- REQUIRED WORK -
Return everything from the line containing "Task: Toggle the Focus button" down to the end of the material, word for word, omitting the pictures.
[PROVIDED DATA start]
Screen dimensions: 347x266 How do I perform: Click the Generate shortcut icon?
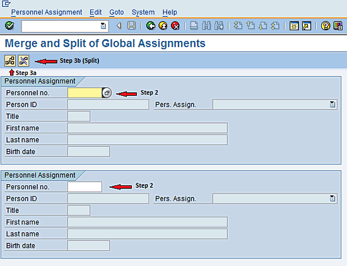click(307, 26)
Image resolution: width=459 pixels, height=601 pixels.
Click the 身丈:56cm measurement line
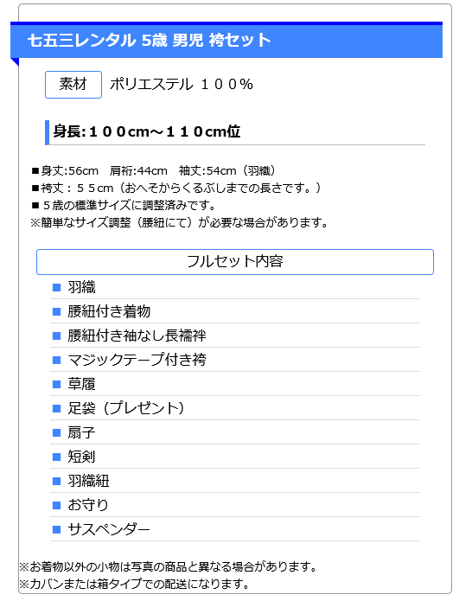click(153, 170)
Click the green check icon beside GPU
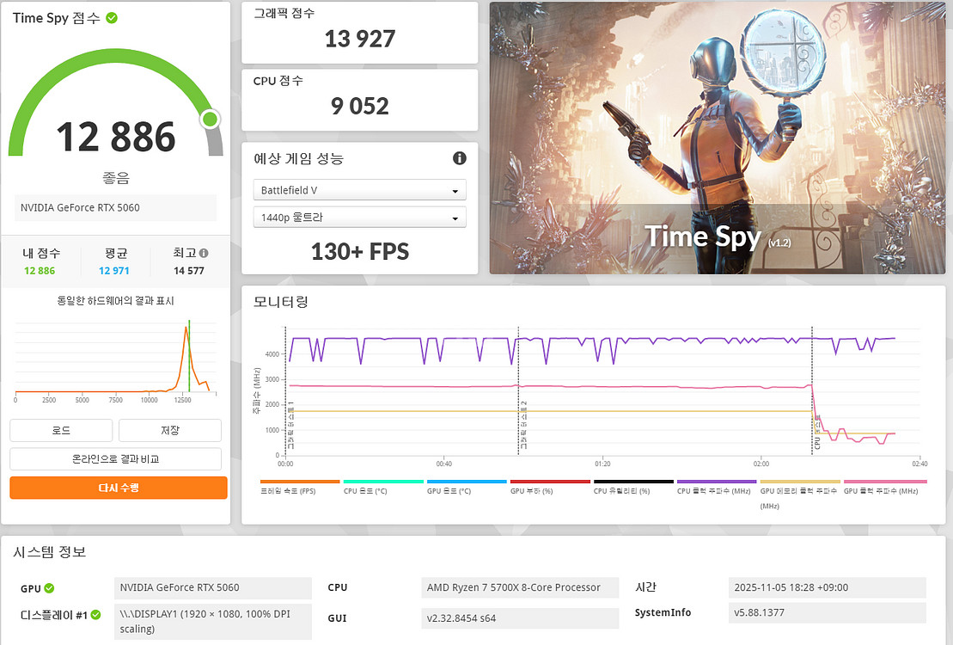 (51, 588)
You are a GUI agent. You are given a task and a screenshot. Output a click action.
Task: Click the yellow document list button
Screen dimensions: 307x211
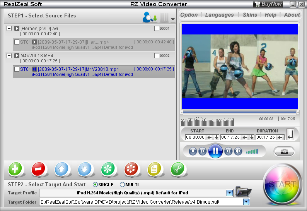[155, 169]
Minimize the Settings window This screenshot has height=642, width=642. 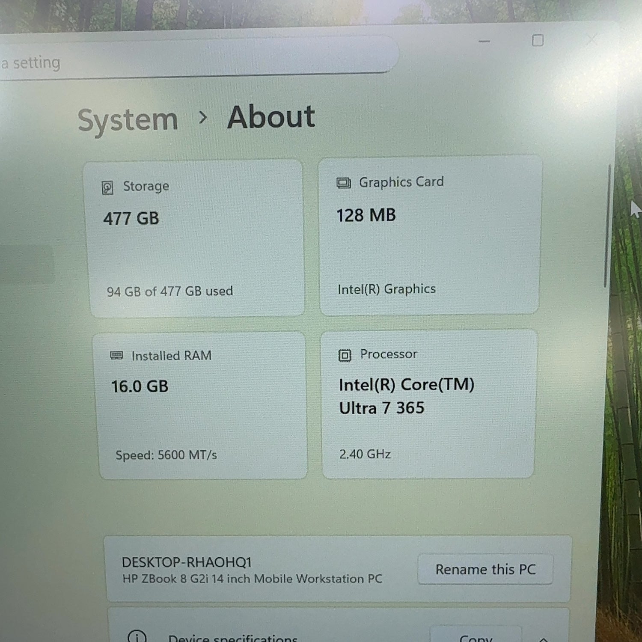click(484, 42)
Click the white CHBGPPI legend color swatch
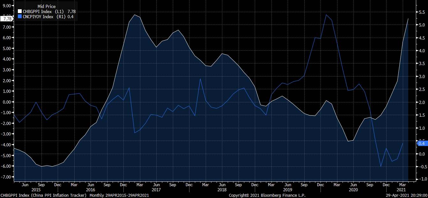The height and width of the screenshot is (198, 428). tap(20, 11)
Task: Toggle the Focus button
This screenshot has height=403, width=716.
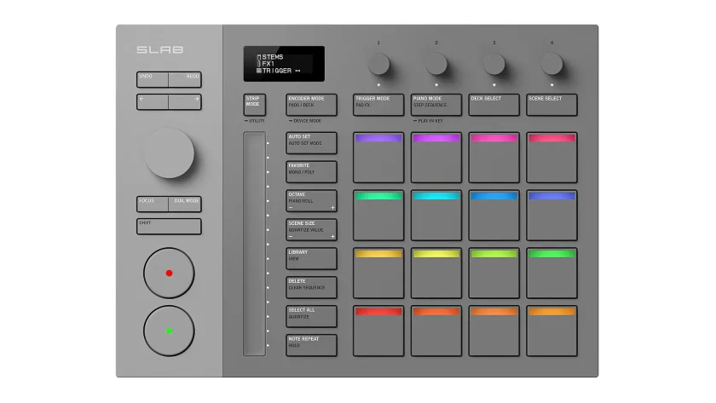Action: [153, 204]
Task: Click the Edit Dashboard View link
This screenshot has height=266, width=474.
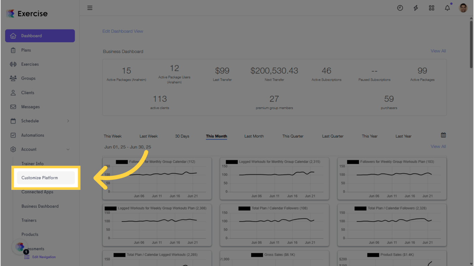Action: [122, 31]
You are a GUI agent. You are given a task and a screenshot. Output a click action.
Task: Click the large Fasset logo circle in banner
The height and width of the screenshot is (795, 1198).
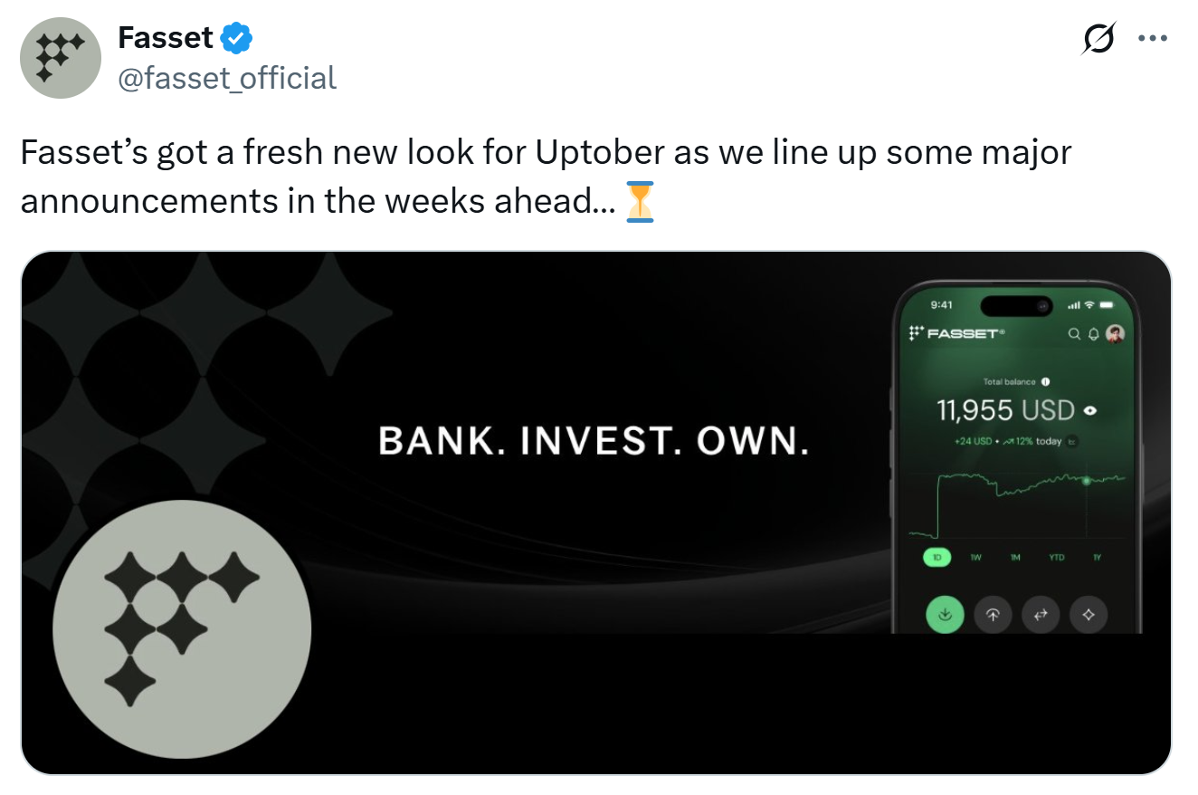click(182, 629)
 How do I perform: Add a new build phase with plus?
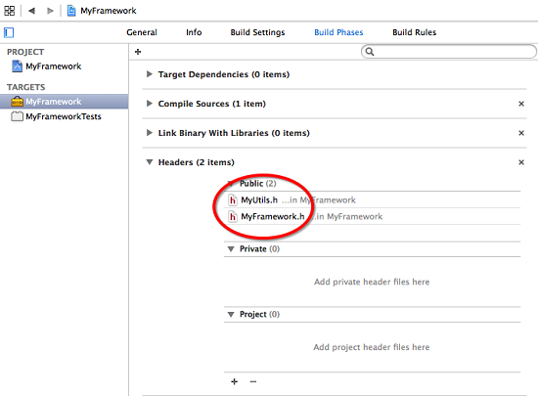(138, 52)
[PROVIDED DATA end]
- EXERCISE OUTPUT -
Task: Toggle the Focus button
This screenshot has height=403, width=716.
Action: [153, 204]
Task: Click the Edit Dashboard View link
This screenshot has height=266, width=474.
Action: [122, 31]
You are a GUI agent. You are given a task and a screenshot. Output a click action.
Task: Click the large Fasset logo circle in banner
The height and width of the screenshot is (795, 1198).
click(182, 629)
 How do I perform: Add a new build phase with plus?
(138, 52)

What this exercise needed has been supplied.